Technology has played a key role in enabling users to go from ATM to phone to Internet banking said Middleton, who was the panel’s keynote speaker. Middleton, also executive director of Schulich Executive Education Centre, told bank executives to think of banking as a financial iPod.
“Think of what iPod represents to the way we source music,” said Middleton. “Steve Jobs has built the Apple brand around mobility. If you don’t meet that need then other people will.”
But controlling who has access to information and how much of it they have access to presents new concerns around privacy, said Zucco.
“CRM increases the number of eyes that see information,” said Zucco. “It used to be a filing cabinet.”

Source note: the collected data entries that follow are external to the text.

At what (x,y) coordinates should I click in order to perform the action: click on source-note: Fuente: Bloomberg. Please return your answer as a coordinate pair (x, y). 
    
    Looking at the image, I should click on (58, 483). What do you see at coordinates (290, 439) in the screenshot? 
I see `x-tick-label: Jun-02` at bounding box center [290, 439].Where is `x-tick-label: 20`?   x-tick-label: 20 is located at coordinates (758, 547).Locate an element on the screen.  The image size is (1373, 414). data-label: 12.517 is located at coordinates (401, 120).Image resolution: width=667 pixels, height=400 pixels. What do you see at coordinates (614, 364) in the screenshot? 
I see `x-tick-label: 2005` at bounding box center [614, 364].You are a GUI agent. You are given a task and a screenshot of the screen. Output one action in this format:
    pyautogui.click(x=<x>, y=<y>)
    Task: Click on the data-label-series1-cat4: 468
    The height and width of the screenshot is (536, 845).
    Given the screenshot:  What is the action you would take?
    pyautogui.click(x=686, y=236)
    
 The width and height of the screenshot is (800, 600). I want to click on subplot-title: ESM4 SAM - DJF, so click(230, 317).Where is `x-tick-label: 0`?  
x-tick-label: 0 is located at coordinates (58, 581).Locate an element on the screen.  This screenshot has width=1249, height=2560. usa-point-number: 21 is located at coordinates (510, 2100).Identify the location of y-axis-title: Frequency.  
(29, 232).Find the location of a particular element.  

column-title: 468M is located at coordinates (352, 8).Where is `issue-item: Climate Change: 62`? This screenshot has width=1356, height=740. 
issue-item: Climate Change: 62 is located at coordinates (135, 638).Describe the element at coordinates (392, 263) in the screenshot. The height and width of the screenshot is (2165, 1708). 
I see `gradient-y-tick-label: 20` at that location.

Privacy of information is protected through corporate policies, access management, passwords, IDs and encryption, said Zucco, adding BMO is moving towards a role-based system that grants access to employees based on their roles within the company.
Access to information is one of the biggest issues banks are worried about said Raj Juneja, sales executive for security management at Computer Associates.
Juneja said events like this help vendors identify opportunities for their products and services in the financial sector. CA has anti-spyware and anti-spam products, for example, to aid banks with identity theft schemes.
“We’re trying to see if we can assist banks by meeting their business needs,” said Juneja.
BMO also has its own privacy office that advises employees on how to interpret privacy regulations such as PIPEDA and accounting requirements governed by Sarbanes-Oxley in the U.S. To that end, Juneja added that compliance is another big issue facing financial institutions today.
“Banks here are tied to the U.S. and are subject to Sarbanes-Oxley,” said Juneja, adding that Royal Bank, for example, owns Centura. “Because of that, they are under scrutiny to make sure they have the appropriate measures in place so that the CEO can say the numbers are right.”
While privacy issues are a concern, Zucco said the implementation also increases security and reduces the number of errors made with a paper-based system.
On the marketing side, the decision engine behind CRM allows BMO to use analytics to determine what the customers’ next product purchase such as a credit card or life event such as buying a car or a house will be.
“It allows us to be much more proactive,” said Zucco.
However, Zucco added that CRM enables BMO to determine what customers do and don’t want to be contacted about.
That’s why Royal Bank has also been investing in this type of infrastructure, said Irene Sobolewski, senior vice-president at RBC.
“We can give the client the choice if they want to show information,” said Sobolewski. “We can also use that information in mass calculations on CRM.”
Ann Cavoukian, Ontario’s Information and Privacy Commissioner, however, said financial institutions should exercise caution when implementing new technologies such as CRM, which involves merging databases across the organization.
“Don’t erode customer’s trust through procedures and technology,” said Cavoukian. She also advised banks to always look at customers for consent.